Tea time at Teakettle Junction.

Racetrack Playa

The road to the Racetrack is bumpy and should only be traversed in a 4-wheel drive vehicle. Jeeps can be rented at nearby by. Stop along the way to admire the ornate teakettles hanging from the signpost indicating Teakettle Junction.

The Racetrack is the bed of an ancient lake, a playa. From the smooth sand colored surface protrudes a dark monolith, the Grandstand. Luke of course climbed first the shorter of its two peaklings, then the 22-meter (73 foot) high point.


Luke on the Grandstand with a little Captain in him.

Hike to the Southeastern corner of the playa to Peak 4560 to see the source of the moving rocks. Here the rock trails are well defined, long, and often erratic. A group of 3 smaller rocks seemed to have been following the same path for some time, giving the impression they may actually be racing.

Ubehebe Peak

With the Grandstand checked off the list, turn West and began your ascent of Ubehebe. The 1,731 meter (5678 foot) peak towers over the Racetrack Valley. Though lower in elevation than Telescope Peak, this one was much more challenging. The trail, not as well maintained is steeper and mostly over scree and rockfall. The trail crests then descends into a saddle before finally climbing again to Ubehebe Peak; the final ascent becomes a Class 2 or 3 scramble.

Begin this climb early to avoid the heat.
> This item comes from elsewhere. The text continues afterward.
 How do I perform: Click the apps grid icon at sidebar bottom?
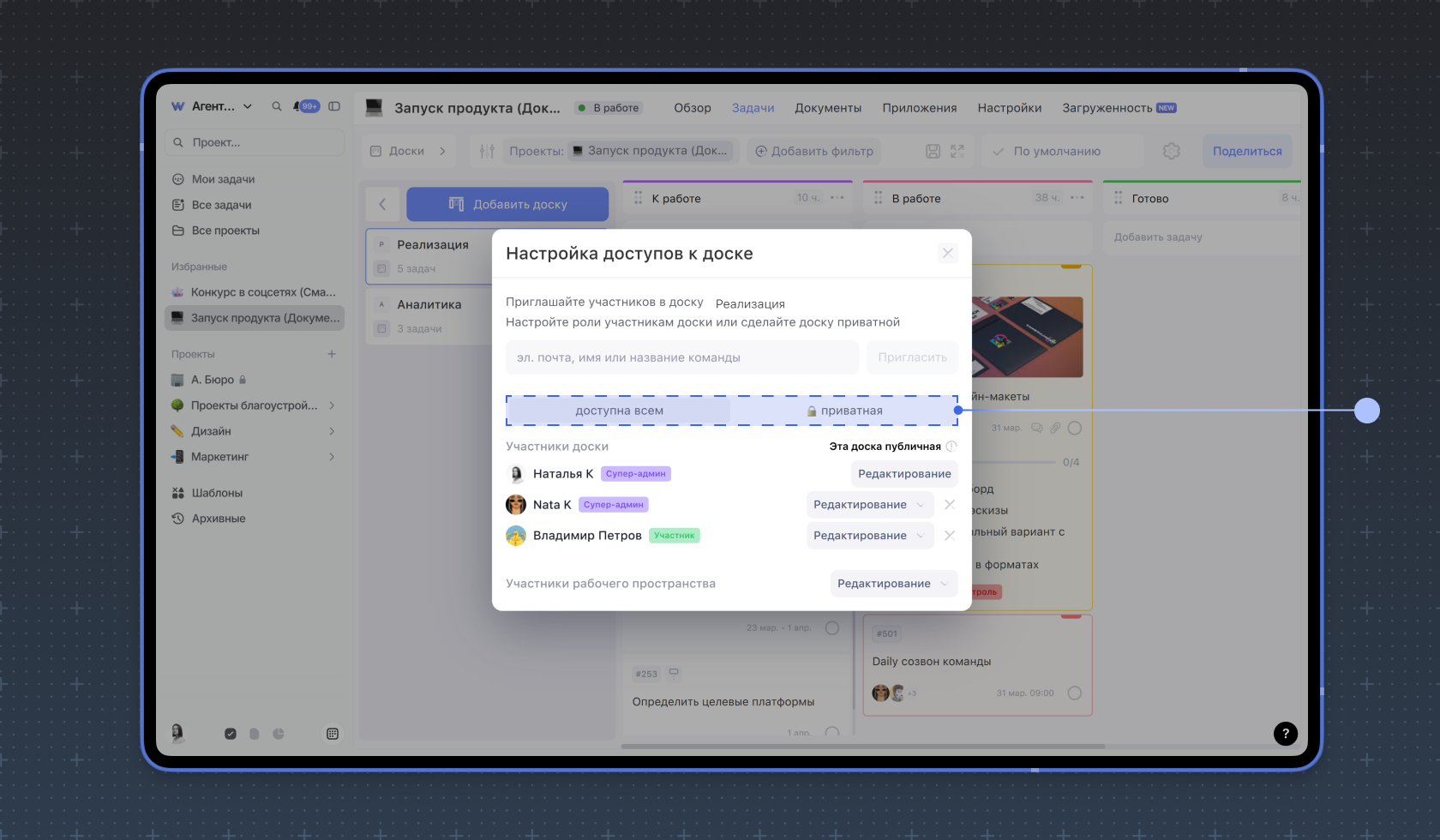click(x=333, y=734)
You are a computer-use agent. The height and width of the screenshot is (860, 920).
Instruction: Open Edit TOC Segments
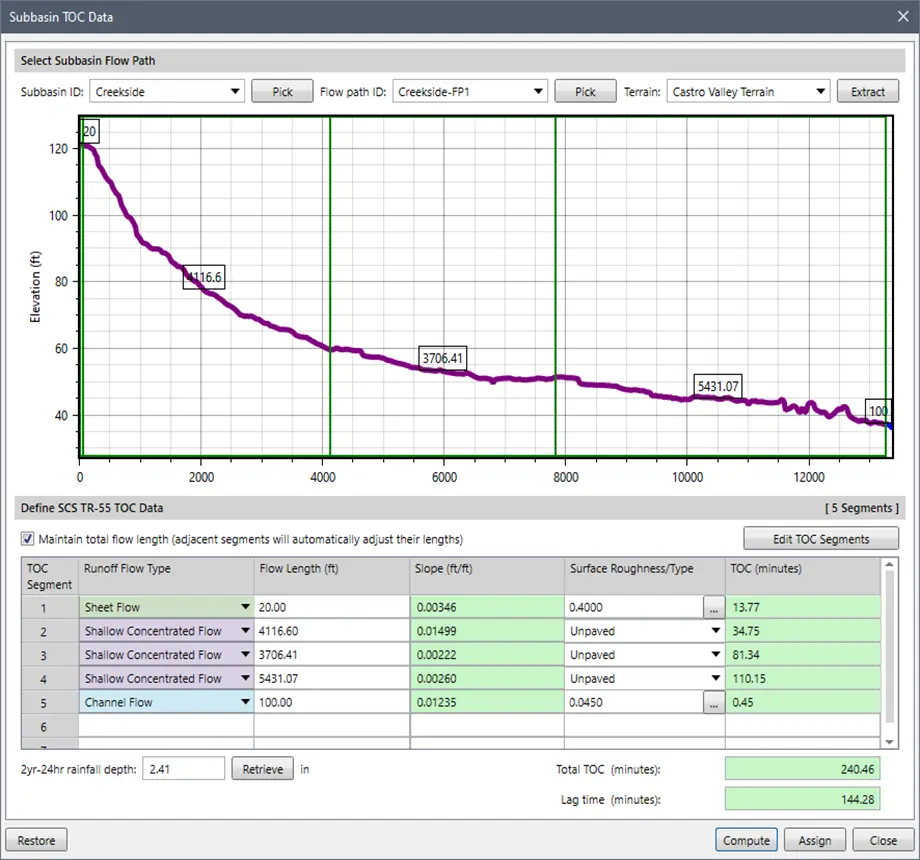coord(821,539)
Luke score The Ubes (Ubehebe Peak)

From here you can head across Last Chance Range into Saline Valley via the Lippencott Road. In Luke’s opinion this was the best driving of the trip. Sharon on the other hand, decided that there was no chance we would be heading up the same road the next day to visit the Ubehebe and Little Ubehebe craters as planned. The road is windy and steep, with lots of rock fall and an impressive cliff to one side. This road demands 4-wheel drive, high clearance, and an experienced


Luke runs into the Joshs to grab a balloon. Hate those balloons!

Gas is expensive in the park, fill up before entering.


Fall colors, California style!

As we drove home, we were impressed by the colors displayed by the trees along the Kern River near Lake Isabella. The oaks took on the most vibrant shades. Who said you need to go to Maine to see fall colors?

Seeing so much, we left the majority of Death Valley unexplored. As desert trips have become somewhat of a late Fall tradition, we’re sure we’ll be back to discover more of the beautiful country.